Präsentation: Lisbeth Kovacic

Das Filmstipendium des Landes Kärnten, dotiert mit € 3.600.-, wird einmal im Jahr vergeben und ermöglicht es Filmschaffenden im Rahmen eines drei-monatigen Aufenthalts in Villach (Juli bis September) frei und zwanglos an einem Projekt zu arbeiten. Die Stadt Villach stellt dafür Wohn- und Arbeitsplatz zur Verfügung.

2019 ging das Filmstipendium an Lisbeth Kovacic, die die Jury mit einem Kurzfilmprojekt über das Szenario der Grenze zwischen Italien und Österreich in Thörl-Maglern überzeugte. Sie wird uns über den Stand des Projekts informieren, erste Ausschnitte präsentieren und allen Interessierten über ihre Erfahrungen mit dem Filmstipendium Auskunft geben.

SALUTI DAL CONFINE (Arbeitstitel)

etwa 30-minütiger Dokumentarfilm

Die Bundesstraßen-Grenze Thörl-Maglern/Coccau stellt ein Beispiel für den gleichzeitig aufgeladenen Symbolort und heruntergekommenen Nicht-Ort „Grenze“ innerhalb Europas dar. Die ehemaligen Zollgebäude stehen leer und nutzlos herum, genauso wie die vor kurzem aufgestellten Zelte zum „Grenzmanagement“. Vom Wirtschaftsfaktor „Grenze“, der einst Geschäfte mit den Menschen machte, die auf die Zollabfertigung warten und Geld wechseln mussten sind nur noch die italienische Pizza und der Espresso geblieben. Eine Friseurin hat sich in der ehemaligen letzten österreichischen Tankstelle angesiedelt.

Das Verhältnis zwischen den Österreicher_innen und den Italienier_innen ist freundschaftlich, man arbeitet „auf der anderen Seite“ und geht dort essen und einkaufen, man spricht fließend Deutsch und ausreichend Italienisch. Dass aber nur ein paar Kilometer nebenan noch eine Grenze ist, spielt im Alltagsleben der meisten keine Rolle. Erst auf Nachfrage sprechen die Interviewten auch über dieses andere Land, in dem eine Sprache gesprochen wird, die sie nicht verstehen und von dem eine historische Bedrohung ausgegangen ist, die sich langsam in ein Weg-Ignorieren verwandelt. Italien und Österreich scheinen eine Welt zu sein, Slowenien eine andere.

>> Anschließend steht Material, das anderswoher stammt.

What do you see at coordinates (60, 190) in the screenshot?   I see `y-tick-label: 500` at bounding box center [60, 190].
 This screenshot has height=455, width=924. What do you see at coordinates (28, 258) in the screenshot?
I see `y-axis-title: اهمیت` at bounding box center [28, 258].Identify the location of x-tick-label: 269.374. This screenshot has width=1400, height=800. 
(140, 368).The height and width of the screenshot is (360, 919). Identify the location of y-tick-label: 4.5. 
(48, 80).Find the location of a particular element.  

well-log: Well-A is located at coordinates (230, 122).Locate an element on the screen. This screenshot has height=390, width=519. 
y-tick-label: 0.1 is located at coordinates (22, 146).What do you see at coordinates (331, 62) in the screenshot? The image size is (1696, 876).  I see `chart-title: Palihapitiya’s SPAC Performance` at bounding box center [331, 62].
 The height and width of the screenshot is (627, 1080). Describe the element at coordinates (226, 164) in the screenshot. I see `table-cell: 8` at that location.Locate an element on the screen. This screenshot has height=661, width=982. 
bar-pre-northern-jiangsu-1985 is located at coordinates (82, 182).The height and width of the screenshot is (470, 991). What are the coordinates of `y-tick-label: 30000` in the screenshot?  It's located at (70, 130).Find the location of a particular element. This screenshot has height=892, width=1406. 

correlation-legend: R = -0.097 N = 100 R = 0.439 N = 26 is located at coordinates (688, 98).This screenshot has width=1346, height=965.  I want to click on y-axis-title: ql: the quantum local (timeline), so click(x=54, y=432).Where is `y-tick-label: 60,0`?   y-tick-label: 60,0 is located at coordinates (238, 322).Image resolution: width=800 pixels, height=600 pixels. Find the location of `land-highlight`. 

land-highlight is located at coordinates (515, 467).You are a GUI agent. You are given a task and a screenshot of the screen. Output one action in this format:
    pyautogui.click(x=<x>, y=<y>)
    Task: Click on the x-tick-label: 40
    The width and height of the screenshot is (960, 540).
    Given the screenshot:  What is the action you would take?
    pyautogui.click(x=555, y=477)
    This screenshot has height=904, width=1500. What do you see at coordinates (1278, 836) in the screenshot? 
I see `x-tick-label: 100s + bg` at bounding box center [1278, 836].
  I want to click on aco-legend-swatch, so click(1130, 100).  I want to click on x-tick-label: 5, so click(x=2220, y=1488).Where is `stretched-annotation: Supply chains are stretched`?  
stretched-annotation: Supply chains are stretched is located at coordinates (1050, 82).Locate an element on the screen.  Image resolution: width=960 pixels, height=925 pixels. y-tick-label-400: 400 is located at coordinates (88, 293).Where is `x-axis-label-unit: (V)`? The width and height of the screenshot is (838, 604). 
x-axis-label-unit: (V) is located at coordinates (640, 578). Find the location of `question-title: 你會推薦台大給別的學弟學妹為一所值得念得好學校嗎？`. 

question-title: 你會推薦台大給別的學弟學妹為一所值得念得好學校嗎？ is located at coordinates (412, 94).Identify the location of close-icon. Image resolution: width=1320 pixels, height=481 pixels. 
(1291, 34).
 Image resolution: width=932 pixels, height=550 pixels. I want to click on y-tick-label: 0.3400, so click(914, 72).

Die dokumentarische Collage erforscht durch Interviews mit Menschen, die sich permanent oder durchgehend in diesem Mikrokosmos aufhalten – Restaurantbetreiber_innen, ehemaligen Verkäufer_innen, einem Geflüchteten, einem ehemaligen Grenzbahnhof-Beamten, einer Slowenisch-Lehrerin – Übergänge, Konflikte, Zukunftsvorstellungen und Nostalgien, die mit diesem Ort zusammenhängen. Ihre Reflexionen werden teilweise fragmentarisch, teilweise ausführlich nebeneinandergestellt und lassen Raum für eigene Überlegungen zur Notwendigkeit oder Nicht-Notwendigkeit von Grenzen.